# Given text
• • • • •

# Sass Jordan Guitarist Question



## NB_Terry (Feb 2, 2006)

I saw Sass play in Toronto around 95 or 96. This would have been after the Rats album that had Steve Salas. 

The 2 guitarists she had for the TO show were older guys, and they were absolutely amazing. 

Anyone know who was in her band in that era? I was thinking onen of them was Jimmy Crespo, but I'm not sure.

Thanks.


----------



## cboutilier (Jan 12, 2016)

I don't think I've ever heard the name Sass Jordan since the early 2000's


----------



## davetcan (Feb 27, 2006)

I'm not sure other than Salas but it's one of my favourite Canadian albums of all time, just great vocals and superb guitar playing and tone throughout.


----------



## davetcan (Feb 27, 2006)

I was wondering if it was Derek Sharp but thought he might have come along later. Based on this though it could have been him.

“I met my husband Derek ( singer for the current formation of the Guess Who ) in 1995. “Says Jordan. “He was playing guitar in my band. We got married and had a baby right away. Both of us, being musicians – means we are always travelling at a moment’s notice. My daughter is used to it and Derek and I spend enough quality time together. We write songs and throw ideas back and forth.”

• • • • •

# Records provided
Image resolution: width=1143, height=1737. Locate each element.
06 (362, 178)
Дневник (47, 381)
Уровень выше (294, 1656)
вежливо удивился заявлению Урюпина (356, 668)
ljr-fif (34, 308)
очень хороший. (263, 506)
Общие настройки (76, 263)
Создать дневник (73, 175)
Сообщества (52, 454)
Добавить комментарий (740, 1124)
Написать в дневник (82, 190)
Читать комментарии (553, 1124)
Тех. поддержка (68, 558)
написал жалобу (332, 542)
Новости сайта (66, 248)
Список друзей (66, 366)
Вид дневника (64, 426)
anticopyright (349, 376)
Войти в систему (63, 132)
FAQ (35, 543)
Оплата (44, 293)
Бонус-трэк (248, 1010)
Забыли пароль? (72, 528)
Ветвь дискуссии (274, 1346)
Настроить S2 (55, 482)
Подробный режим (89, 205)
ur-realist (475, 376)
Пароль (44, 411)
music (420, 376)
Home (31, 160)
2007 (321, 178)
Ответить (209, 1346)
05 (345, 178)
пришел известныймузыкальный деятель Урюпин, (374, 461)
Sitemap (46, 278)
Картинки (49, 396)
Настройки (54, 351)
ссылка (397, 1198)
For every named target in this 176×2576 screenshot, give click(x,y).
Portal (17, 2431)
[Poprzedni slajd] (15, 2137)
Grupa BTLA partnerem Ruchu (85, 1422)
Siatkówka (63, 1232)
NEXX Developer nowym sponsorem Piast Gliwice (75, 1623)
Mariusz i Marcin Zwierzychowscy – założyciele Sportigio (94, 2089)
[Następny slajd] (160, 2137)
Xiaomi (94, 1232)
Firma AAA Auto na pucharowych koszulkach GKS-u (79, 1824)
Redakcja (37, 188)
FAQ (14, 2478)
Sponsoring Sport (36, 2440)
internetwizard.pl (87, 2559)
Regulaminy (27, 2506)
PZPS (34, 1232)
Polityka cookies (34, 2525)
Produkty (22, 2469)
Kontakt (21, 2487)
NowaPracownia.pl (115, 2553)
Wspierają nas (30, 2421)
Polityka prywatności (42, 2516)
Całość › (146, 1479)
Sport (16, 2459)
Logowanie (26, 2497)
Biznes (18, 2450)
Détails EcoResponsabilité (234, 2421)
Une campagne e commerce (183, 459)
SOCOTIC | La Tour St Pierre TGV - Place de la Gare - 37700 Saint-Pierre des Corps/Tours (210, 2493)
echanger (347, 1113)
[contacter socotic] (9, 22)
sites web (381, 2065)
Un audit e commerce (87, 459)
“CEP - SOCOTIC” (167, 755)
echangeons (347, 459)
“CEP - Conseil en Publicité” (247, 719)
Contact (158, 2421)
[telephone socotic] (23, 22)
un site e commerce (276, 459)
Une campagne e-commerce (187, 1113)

• • • • •

# To do
1 > Answer each question from the Sass Jordan thread.
(a) In which city did NB_Terry see Sass Jordan perform?
(b) Which guitarist is davetcan sure of?
(c) In what year does Jordan say she met her husband Derek?
2 > Write the next part of the Sass Jordan thread, picking up after its final sentence.
The rows come from a source unrelated to the Sass Jordan thread.

# In response
1 >
(a) Toronto
(b) Salas
(c) 1995

2 >
----------



## Distortion (Sep 16, 2015)

I believe this is Salas and Derek Sharp at Toronto in 2003. Jeff Healey sits in also. Enjoy





 This might be the era you are after.


----------



## colchar (May 22, 2010)

Funnily enough, I was listening to some Sass earlier today. I've always enjoyed her work.


----------



## NB_Terry (Feb 2, 2006)

Distortion said:


> This might be the era you are after.


The guitarist with the hat may have been in the band I'm talking about. 

The band that I saw was 2 years later, playing the RATS album. Great guitar album.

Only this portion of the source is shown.